Philip K. Wrigley had employee Bill Veeck Jr. add ivy to the outfield walls of Wrigley Field in September 1937. Wrigley Field is the home stadium for the Chicago Cubs, and its wall is well known for being covered in ivy except for a few select places where signs are present as well as doors to locker rooms and such. The brick is visible under the ivy at the stadium in locations where the signs designate the distance from the wall to home plate measured in feet. The cover art image replaces the distance with the words "All the Way".

By the time of the single release, local Chicago radio stations and sports bars had begun to play the song in anticipation of the 2008 Cubs' playoff run. The song is considered to be an earnest tribute to the Cubs. According to at least one source, the song is reminiscent of "A Hard Rain's a-Gonna Fall" by American singer-songwriter Bob Dylan and much less upbeat than the song "Go, Cubs, Go" by American folk music singer-songwriter Steve Goodman. The Huffington Post encourages listeners to compare the song to Goodman's "Go, Cubs, Go". Another source compares the song to American country-folk singer-songwriter John Prine's 1974 song "Dear Abby" in terms of melody and cadence as well as the theme of Goodman's "A Dying Cubs Fan's Last Request".

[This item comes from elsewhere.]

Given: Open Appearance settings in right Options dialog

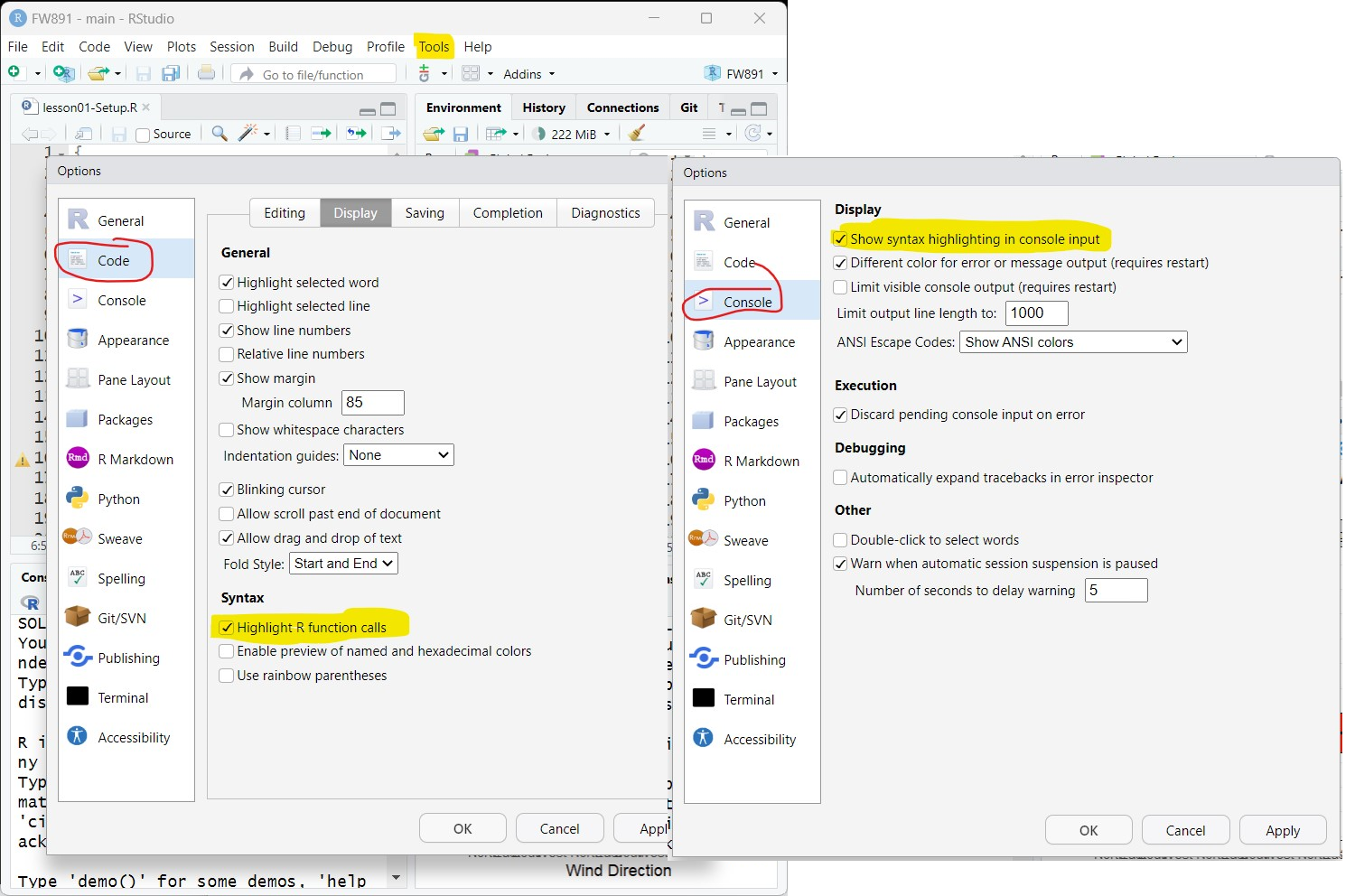Looking at the screenshot, I should [x=759, y=342].
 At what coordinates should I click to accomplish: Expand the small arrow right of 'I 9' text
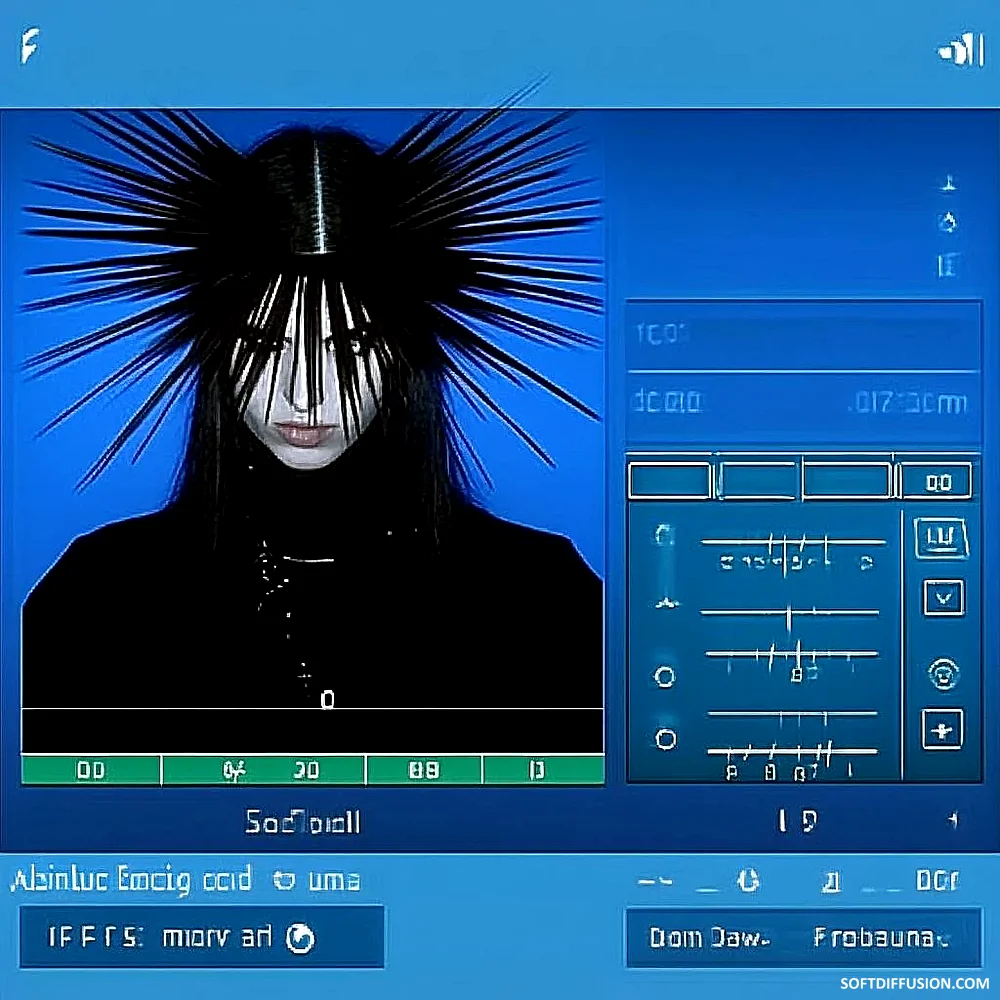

At The Smashing Pumpkins' concert of November 20, 2008 at the Chicago Theatre, frontman Billy Corgan criticized Vedder and the song. Corgan stated, "If the Cubs did have a chance this last year that just passed, fuckin' Eddie Vedder killed that shit dead. Last I checked Eddie ain't living here, okay? Eddie ain't living here to write a song about my fuckin' team." When the Cubs won the 2016 World Series they released a video set to "All the Way".